Stored records:
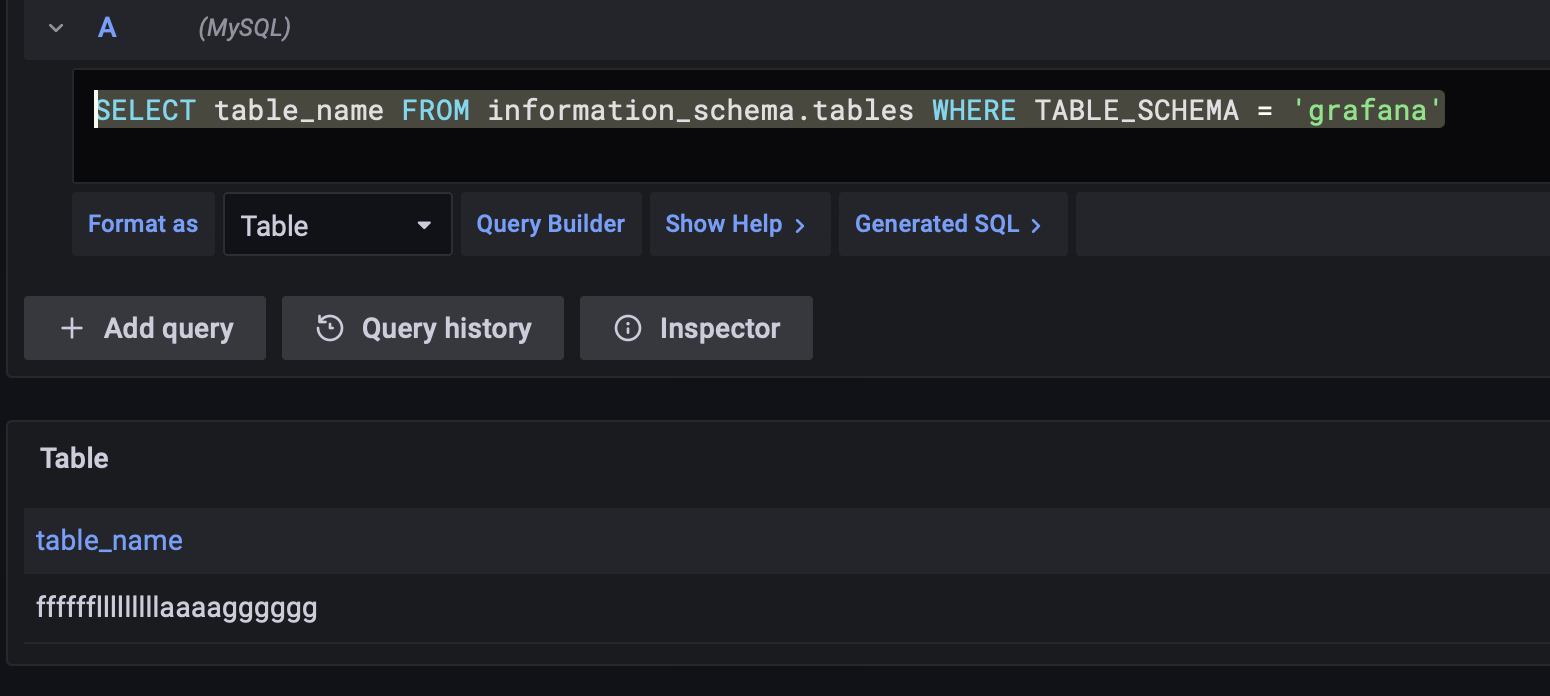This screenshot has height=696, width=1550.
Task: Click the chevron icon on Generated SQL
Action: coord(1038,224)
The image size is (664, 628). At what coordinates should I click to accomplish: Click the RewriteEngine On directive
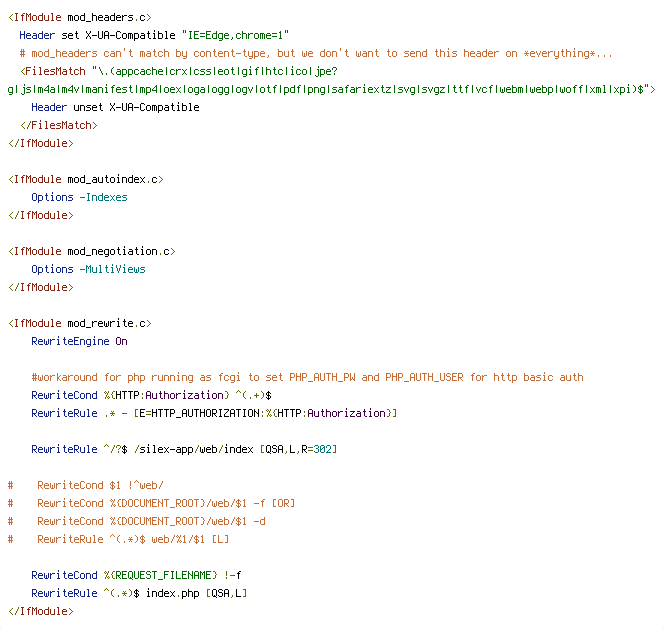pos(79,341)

_Exercise prompt:_ Please write out exactly the lines starting at the one that contains "The image size" and ending with the final line of the entries, both ends included. Do not write out any pictures.

_Answer space:_
The image size is (664, 628). At what coordinates should I click to accomplish: Click the RewriteEngine On directive
pos(79,341)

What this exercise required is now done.